San Francisco hospitals are no more generous than East Bay ones, said Dr. Mitchell Katz, director of the San Francisco Department of Public Health. There, too, hospitals on average spend less than 1 percent of their revenues on charity care. The only exception is St. Luke’s Hospital, which, as an independent institution, has stronger links to the community, he said; St. Luke’s spends about 3 percent of its revenue on charity care. But, Katz noted, Sutter is trying to purchase St. Luke’s, and that makes city officials worry that the amount of money spent on charity care there will decline.  

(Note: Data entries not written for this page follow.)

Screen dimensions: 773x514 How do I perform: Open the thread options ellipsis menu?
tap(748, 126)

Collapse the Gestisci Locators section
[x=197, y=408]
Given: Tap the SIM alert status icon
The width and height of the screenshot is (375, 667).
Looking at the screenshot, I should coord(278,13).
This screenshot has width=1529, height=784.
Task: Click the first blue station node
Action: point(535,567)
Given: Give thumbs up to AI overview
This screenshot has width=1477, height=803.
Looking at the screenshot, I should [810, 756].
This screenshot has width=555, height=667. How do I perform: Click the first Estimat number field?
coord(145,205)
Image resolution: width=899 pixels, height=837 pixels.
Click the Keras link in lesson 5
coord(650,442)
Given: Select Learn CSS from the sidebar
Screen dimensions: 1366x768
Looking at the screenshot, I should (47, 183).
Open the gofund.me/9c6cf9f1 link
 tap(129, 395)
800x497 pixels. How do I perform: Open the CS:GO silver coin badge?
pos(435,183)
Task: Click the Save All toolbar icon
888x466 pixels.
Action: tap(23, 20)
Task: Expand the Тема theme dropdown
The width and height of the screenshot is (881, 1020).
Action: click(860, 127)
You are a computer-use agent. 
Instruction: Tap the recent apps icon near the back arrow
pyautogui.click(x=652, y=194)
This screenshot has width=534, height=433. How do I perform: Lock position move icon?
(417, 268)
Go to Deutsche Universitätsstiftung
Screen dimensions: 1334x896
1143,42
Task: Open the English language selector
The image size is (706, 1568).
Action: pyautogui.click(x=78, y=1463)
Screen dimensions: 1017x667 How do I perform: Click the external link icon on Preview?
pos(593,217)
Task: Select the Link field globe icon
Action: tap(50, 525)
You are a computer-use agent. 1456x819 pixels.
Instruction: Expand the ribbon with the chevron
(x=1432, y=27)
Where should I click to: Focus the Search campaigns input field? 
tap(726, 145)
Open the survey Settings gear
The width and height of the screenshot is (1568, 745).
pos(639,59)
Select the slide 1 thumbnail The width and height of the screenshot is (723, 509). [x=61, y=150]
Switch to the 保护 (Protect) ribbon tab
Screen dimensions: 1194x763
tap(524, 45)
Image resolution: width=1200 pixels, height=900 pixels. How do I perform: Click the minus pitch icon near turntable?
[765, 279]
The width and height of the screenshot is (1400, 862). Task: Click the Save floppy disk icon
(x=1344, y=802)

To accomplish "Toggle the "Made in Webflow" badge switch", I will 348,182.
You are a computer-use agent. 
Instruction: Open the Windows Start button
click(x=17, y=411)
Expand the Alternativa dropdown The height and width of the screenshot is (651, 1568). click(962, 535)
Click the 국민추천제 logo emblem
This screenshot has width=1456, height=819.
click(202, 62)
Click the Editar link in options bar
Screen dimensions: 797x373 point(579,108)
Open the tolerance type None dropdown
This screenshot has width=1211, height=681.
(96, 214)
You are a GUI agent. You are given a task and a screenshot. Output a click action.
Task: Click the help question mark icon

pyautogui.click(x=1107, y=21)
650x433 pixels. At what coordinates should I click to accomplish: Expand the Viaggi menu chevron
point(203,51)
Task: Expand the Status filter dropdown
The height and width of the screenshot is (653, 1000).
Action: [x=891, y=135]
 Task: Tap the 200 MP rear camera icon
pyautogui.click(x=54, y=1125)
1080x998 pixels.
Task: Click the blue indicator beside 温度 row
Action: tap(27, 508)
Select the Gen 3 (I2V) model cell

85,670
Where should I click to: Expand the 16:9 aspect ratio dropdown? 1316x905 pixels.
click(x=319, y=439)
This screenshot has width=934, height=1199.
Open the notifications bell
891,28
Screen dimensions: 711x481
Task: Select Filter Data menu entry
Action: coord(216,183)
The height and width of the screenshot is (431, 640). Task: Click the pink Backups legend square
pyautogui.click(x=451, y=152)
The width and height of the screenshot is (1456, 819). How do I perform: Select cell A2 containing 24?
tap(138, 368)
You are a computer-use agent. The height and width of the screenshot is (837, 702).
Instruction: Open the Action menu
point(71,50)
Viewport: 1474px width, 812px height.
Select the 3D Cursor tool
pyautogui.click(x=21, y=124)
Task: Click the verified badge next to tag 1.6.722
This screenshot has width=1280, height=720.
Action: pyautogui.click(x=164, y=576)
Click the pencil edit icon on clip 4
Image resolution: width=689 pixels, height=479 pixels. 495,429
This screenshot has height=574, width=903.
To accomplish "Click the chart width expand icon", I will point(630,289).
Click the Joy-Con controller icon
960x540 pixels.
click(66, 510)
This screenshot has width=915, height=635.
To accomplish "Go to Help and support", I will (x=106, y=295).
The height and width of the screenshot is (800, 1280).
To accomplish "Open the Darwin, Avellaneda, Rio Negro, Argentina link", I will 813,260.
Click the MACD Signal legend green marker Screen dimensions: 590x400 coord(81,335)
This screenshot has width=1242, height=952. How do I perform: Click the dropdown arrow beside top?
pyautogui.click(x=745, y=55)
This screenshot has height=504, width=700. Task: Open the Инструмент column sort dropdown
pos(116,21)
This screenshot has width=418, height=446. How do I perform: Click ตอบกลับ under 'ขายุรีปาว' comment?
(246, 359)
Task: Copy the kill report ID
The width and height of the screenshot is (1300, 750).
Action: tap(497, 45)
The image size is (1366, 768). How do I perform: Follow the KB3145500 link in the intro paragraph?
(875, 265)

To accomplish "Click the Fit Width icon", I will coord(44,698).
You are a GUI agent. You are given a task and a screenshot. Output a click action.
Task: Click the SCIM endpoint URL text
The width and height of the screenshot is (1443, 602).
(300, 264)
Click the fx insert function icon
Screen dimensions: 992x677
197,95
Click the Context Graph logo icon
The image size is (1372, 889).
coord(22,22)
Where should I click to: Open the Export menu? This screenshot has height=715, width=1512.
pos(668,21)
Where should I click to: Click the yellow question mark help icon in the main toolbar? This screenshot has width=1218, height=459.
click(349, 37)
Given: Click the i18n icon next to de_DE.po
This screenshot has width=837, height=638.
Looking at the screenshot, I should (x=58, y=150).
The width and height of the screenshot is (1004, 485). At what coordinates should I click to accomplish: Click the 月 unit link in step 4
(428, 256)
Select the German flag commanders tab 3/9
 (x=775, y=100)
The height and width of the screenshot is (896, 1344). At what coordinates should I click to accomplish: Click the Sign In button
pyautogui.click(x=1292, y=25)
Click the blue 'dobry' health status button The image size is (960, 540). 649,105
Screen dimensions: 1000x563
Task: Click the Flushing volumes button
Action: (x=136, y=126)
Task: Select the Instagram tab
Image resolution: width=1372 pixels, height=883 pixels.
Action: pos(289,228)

San Francisco General Hospital is an option for the poor, but it is overcrowded, Katz said. So is Highland General Hospital in Oakland, said Roger Peeks, Highland’s interim chief executive officer. People sometimes spend days in the emergency room waiting for care at Highland and wait months to receive an appointment at a clinic, he said. 

Lamont Stewart, 50, a homeless man from Berkeley, said he suffers from glaucoma and burst blood vessels behind his eyes. Stewart said first tried to make an appointment at Highland in October but only recently was given a slot, for Feb. 6. 

"My vision and my life are almost on hold," he said. 

Hospitals would like to spend more money on charity care, said Rebecca Rozen, regional vice president for the Hospital Council, which represents hospitals in northern and central California. But it is difficult to do so because hospitals increasingly face financial problems as a result of state and federal cutbacks on reimbursement for patient care, she said. Almost two-thirds of hospitals are not profitable, Rozen said. 

In addition, she said, hospitals provide other types of “community benefit,” including health education, training of nurses and community grants. 

Lockyer said hospital mergers and consolidations have made the problem worse. According to experts, between 50 and 125 of California’s approximately 450 hospitals may close during the next five years, Lockyer said. 

Wednesday’s hearing was set up by Aroner, but she was not able to attend her own event. She was stranded in Sacramento because of legislative debate over how to deal with the electricity crisis. Lee acted as the moderator in her stead.